Tag Archives: EKS hardening

Migrating from Amazon Linux 2 to Bottlerocket AMI in EKS Nodes

In this post, I share my journey transitioning from Amazon Linux 2 to Bottlerocket as the EKS node OS, aiming for enhanced security with a hardened OS image.

In my envionment, running Kubernetes workloads on Amazon EKS with Amazon Linux 2 (AL2) worker nodes is a tried-and-tested approach. It’s stable, compatible with most tooling, and offers the flexibility of a general-purpose Linux OS.
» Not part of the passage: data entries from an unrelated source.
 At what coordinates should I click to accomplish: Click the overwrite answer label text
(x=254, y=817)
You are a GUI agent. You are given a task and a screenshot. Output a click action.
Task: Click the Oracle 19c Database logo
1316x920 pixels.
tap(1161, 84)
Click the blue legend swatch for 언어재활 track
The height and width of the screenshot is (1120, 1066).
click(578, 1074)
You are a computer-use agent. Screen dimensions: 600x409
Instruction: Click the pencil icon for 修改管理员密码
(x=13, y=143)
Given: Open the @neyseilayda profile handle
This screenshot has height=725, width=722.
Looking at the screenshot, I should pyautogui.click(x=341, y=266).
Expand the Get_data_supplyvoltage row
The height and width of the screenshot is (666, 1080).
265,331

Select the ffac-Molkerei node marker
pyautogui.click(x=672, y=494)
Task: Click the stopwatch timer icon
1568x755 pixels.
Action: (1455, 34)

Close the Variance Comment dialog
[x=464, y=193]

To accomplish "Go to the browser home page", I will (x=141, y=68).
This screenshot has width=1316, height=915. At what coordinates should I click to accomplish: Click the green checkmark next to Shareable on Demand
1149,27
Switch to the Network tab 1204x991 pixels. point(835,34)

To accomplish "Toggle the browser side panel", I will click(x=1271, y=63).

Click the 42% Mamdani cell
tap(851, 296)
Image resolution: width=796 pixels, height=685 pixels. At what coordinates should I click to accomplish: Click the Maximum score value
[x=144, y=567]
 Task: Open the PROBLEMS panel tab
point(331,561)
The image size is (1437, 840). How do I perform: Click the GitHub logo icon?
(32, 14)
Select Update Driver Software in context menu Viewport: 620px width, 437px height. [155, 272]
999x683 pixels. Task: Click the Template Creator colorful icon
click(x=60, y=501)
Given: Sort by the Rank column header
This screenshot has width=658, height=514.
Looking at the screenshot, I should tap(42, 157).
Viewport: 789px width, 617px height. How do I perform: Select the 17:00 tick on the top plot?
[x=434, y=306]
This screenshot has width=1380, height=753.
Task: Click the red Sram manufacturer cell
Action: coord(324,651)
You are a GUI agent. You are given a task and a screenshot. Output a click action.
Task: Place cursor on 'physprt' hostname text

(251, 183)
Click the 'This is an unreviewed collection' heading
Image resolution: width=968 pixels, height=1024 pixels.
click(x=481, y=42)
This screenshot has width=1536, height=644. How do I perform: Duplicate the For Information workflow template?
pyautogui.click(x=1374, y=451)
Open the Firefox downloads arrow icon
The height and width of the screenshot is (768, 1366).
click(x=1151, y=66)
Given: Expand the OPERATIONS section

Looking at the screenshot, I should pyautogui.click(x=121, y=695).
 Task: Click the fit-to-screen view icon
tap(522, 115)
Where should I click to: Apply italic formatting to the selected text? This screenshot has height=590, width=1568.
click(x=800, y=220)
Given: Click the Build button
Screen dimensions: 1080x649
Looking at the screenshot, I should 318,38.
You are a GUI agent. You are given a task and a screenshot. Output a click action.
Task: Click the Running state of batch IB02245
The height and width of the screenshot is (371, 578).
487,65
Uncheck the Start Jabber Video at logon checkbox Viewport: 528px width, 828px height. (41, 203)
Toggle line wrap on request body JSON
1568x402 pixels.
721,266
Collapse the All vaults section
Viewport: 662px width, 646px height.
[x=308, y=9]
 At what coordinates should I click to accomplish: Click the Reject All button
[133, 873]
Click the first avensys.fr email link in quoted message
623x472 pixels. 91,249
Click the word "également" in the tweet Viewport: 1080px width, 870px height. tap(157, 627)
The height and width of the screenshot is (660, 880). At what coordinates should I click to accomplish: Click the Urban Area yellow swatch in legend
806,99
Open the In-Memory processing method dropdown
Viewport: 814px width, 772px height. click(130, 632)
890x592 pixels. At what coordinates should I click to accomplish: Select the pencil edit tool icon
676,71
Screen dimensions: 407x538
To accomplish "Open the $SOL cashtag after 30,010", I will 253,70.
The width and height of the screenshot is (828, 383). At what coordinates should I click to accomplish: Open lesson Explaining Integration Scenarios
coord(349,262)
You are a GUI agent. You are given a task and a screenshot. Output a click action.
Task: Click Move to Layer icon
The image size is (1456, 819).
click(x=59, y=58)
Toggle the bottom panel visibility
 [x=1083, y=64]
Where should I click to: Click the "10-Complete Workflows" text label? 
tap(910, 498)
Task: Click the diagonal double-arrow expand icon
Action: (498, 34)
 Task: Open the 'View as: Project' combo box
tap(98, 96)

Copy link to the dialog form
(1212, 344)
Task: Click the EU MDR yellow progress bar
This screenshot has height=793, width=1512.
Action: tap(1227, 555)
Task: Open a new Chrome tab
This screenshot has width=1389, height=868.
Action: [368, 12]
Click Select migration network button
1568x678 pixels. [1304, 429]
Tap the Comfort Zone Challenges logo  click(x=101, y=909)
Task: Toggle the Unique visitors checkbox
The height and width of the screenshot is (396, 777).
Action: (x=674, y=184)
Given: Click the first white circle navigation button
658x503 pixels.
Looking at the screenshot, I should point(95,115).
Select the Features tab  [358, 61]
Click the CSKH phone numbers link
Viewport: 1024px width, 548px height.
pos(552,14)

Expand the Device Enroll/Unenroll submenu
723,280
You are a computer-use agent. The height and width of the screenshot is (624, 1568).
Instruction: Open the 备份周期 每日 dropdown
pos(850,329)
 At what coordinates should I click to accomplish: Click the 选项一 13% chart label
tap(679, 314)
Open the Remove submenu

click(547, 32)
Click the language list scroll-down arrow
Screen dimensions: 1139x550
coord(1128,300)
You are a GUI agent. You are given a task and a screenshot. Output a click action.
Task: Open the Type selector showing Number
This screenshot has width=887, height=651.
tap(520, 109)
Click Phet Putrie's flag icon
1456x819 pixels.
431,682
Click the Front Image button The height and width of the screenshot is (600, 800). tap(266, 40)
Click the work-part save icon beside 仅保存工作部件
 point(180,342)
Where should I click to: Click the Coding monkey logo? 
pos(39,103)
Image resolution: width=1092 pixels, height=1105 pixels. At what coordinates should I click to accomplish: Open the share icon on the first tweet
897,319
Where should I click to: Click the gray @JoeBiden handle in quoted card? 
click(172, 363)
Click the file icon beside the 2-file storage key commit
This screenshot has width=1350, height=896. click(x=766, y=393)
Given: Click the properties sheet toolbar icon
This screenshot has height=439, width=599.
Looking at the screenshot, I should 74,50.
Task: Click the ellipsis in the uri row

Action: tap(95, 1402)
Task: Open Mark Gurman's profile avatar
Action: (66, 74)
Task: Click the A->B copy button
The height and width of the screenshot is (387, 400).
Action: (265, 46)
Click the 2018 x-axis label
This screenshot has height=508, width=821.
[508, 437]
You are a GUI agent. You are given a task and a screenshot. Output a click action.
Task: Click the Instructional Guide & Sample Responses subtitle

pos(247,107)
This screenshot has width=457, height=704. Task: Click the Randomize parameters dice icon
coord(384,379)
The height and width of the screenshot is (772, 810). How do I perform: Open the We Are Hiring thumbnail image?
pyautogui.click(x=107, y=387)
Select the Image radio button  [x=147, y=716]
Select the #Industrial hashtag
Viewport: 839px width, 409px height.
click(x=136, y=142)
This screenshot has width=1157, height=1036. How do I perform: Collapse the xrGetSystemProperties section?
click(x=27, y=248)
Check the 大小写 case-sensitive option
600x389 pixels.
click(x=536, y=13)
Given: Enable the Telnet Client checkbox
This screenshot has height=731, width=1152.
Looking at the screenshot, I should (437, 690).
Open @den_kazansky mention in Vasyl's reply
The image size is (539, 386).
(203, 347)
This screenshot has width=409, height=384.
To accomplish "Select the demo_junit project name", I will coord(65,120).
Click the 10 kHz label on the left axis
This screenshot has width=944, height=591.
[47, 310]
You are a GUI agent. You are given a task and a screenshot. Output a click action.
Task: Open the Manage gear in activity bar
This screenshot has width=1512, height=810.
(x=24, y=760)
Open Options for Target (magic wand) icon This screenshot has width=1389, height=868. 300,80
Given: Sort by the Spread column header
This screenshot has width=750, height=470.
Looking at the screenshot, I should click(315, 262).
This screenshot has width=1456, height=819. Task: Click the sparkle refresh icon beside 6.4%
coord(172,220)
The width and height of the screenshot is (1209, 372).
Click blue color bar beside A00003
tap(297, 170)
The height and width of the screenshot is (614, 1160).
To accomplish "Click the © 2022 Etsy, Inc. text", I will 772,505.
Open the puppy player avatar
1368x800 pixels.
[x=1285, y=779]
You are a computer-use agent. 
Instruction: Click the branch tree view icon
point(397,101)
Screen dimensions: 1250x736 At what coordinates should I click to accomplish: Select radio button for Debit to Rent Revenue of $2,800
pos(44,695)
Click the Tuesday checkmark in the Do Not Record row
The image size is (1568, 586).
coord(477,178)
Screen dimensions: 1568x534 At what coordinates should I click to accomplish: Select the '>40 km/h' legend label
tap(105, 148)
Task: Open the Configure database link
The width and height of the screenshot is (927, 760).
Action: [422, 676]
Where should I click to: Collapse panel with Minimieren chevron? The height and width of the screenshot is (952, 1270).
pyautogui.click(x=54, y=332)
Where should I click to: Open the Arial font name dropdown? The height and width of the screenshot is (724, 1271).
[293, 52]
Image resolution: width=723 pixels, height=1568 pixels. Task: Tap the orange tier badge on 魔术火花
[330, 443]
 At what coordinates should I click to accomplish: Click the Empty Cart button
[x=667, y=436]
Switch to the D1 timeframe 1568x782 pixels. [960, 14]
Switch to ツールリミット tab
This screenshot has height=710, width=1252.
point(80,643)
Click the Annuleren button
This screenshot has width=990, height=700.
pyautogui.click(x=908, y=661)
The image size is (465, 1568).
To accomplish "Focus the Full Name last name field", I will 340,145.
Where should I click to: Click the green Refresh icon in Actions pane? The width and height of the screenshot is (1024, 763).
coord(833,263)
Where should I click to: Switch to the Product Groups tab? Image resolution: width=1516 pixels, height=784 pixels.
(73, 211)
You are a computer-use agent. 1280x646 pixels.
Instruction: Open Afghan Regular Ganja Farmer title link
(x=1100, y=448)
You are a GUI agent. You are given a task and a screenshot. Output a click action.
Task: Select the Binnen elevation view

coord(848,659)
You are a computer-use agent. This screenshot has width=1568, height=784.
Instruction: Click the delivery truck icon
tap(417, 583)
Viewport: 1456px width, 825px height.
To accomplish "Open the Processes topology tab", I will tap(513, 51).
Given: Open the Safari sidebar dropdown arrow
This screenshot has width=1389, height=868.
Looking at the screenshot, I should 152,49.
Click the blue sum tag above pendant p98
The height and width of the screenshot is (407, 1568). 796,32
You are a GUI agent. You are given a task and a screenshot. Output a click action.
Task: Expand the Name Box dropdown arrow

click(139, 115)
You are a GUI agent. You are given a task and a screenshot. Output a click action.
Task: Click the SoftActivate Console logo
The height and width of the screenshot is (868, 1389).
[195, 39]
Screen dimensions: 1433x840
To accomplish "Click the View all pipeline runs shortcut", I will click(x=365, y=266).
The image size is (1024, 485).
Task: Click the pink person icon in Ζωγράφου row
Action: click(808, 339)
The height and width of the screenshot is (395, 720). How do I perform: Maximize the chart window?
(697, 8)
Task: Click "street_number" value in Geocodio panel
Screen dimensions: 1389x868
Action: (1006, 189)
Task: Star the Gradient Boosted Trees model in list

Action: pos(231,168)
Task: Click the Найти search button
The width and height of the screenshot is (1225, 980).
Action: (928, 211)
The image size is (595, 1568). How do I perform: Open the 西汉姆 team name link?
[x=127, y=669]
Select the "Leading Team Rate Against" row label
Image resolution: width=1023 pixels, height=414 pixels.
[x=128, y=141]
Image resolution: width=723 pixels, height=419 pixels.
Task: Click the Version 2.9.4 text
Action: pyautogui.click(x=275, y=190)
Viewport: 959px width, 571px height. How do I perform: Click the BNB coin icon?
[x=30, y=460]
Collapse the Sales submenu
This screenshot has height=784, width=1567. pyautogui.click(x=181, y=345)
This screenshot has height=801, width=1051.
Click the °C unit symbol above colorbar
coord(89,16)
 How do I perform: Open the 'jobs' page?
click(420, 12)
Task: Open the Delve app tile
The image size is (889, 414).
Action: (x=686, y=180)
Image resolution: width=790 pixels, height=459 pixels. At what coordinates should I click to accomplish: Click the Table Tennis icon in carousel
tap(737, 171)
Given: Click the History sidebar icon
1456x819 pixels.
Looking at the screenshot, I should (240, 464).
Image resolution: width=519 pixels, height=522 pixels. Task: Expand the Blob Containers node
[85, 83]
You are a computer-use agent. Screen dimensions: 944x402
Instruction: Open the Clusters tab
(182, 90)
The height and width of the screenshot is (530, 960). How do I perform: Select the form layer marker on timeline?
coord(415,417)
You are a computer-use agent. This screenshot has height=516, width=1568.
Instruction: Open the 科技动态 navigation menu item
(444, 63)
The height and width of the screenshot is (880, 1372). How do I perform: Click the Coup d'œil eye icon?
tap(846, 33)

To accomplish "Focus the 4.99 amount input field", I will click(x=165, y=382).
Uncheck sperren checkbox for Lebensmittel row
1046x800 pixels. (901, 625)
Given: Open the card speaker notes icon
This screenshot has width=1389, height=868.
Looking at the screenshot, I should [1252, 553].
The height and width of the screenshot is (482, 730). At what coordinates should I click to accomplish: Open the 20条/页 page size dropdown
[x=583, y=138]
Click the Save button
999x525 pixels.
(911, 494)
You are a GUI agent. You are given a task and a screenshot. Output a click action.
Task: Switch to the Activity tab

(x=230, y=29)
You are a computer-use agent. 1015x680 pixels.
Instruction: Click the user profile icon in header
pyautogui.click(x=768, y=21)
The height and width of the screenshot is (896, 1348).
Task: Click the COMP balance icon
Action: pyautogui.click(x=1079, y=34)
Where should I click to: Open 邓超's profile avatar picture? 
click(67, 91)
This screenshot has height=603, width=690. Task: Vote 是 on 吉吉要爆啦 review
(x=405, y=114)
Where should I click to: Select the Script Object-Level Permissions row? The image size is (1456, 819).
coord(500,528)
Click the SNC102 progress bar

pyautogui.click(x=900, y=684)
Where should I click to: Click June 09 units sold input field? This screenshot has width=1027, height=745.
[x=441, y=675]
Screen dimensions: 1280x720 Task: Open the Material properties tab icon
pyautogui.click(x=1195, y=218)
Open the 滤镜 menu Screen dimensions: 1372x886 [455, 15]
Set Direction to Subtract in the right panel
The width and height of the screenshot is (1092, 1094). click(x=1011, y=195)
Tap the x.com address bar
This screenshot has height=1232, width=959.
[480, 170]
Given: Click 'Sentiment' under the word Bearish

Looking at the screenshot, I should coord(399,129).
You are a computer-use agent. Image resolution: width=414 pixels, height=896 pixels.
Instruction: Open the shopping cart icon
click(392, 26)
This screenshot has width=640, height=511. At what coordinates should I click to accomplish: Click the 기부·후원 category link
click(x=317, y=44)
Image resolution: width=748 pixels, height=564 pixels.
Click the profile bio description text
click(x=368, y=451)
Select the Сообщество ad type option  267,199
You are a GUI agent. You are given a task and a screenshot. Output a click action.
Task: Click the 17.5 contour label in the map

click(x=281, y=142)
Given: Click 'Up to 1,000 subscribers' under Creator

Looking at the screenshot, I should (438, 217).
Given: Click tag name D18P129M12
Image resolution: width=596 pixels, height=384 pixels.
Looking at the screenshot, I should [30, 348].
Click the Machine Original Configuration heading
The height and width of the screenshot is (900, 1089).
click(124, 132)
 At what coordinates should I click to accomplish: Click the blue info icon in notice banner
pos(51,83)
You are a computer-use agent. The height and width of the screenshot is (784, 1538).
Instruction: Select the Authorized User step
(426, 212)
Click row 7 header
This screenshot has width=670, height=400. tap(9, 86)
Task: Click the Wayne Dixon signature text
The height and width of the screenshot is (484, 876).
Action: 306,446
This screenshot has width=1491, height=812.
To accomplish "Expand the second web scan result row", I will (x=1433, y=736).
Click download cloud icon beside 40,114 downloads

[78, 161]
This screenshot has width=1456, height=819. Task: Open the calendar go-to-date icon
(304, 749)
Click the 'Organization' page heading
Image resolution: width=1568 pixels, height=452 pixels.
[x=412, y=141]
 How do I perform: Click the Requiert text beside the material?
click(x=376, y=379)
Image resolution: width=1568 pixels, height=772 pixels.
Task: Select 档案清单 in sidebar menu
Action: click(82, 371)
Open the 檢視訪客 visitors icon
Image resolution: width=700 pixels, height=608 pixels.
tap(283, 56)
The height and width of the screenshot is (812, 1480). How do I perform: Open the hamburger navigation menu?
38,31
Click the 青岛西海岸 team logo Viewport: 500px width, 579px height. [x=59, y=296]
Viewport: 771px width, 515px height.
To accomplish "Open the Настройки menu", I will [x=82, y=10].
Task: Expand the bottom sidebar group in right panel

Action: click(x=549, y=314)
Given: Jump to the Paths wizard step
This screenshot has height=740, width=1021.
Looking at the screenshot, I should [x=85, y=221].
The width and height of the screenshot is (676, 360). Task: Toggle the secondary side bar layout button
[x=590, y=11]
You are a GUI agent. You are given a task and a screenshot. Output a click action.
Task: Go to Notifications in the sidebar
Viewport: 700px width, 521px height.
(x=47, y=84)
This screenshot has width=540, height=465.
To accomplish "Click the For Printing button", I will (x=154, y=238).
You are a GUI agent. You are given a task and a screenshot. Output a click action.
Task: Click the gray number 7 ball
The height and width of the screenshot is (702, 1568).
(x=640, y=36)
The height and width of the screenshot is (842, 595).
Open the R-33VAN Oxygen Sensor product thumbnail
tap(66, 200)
AL2 is a full Linux distribution meaning it ships with many binaries, libraries, and utilities that aren’t strictly needed for running containers. This fully blown OS increases the attack surface if not hardened properly. If an attacker compromises a node (through a container escape, misconfiguration, or another vector), these extra tools and privileges can be leveraged for deeper intrusion, persistence, and lateral movement.

Hence, it was a wise choice to explore Bottlerocket which is CIS hardened out of the box as a EKS node OS.

Bottlerocket: Minimal, Secure, Container-First OS

Bottlerocket is an open-source Linux-based OS purpose-built by AWS to run containers securely and with minimal overhead. It’s now officially published and supported for EKS and ECS, making it a good alternative to AL2 for containerization platforms. As Bottlerocket is CIS hardened out of the box, it saves so much of manual/automation work of hardening OS image.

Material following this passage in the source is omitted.